### Problem to solve
Leave out the pictures and retype all the entries below exactly.

■ ■ ■ ■ ■ ■ ■

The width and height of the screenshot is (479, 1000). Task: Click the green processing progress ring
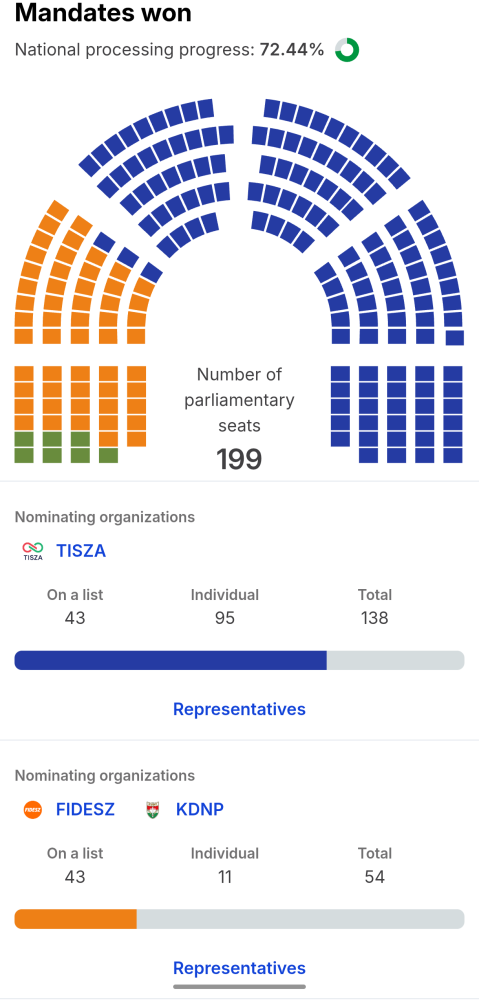(x=347, y=50)
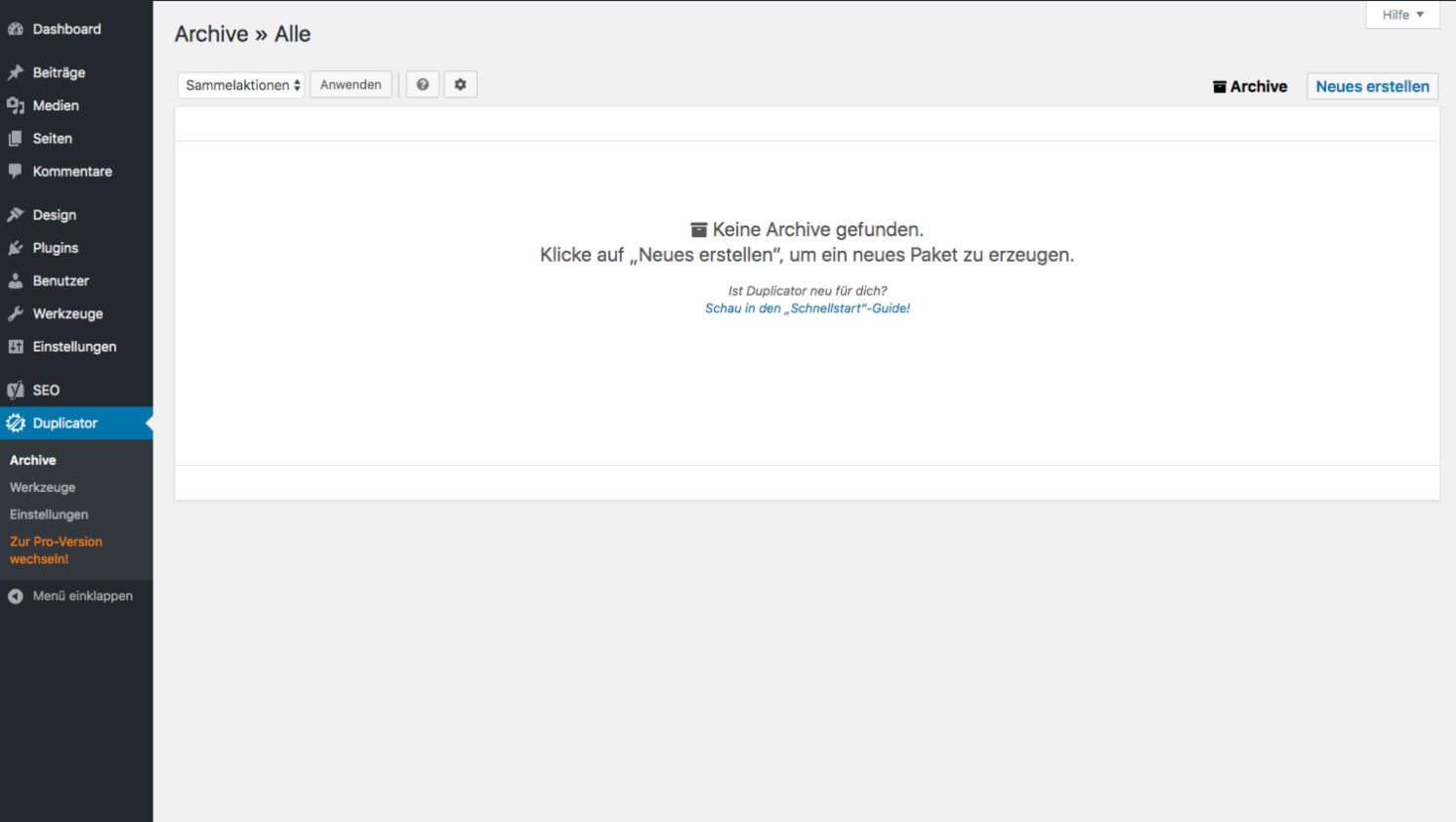The width and height of the screenshot is (1456, 822).
Task: Select Einstellungen under the Duplicator submenu
Action: click(49, 514)
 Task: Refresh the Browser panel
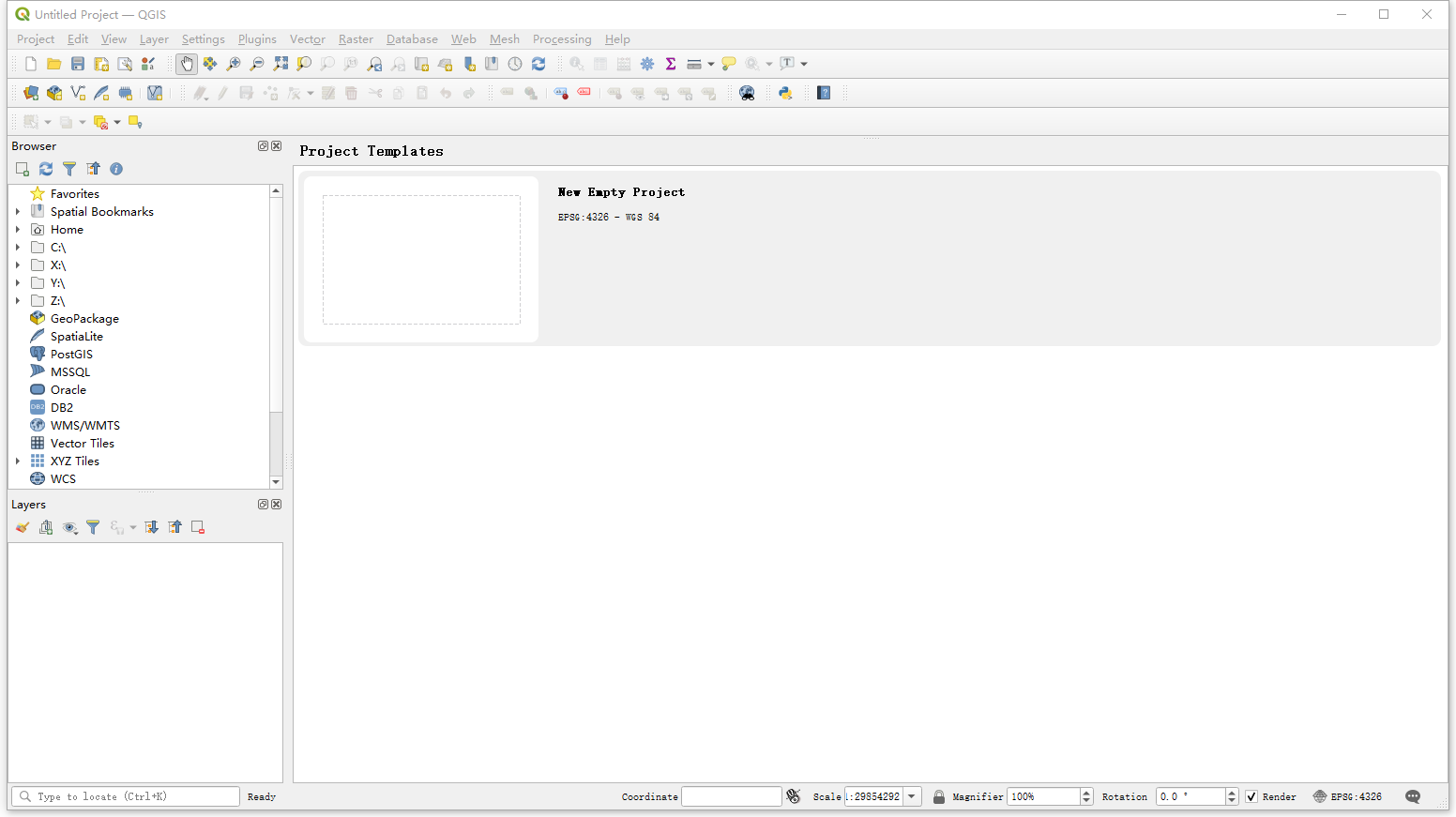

■ ■ ■ ■ ■ ■ ■

### Solution below
The width and height of the screenshot is (479, 1000). Task: Click the green processing progress ring
(x=347, y=50)
The width and height of the screenshot is (1456, 822).
Task: Select Einstellungen under the Duplicator submenu
Action: click(49, 514)
 Task: Refresh the Browser panel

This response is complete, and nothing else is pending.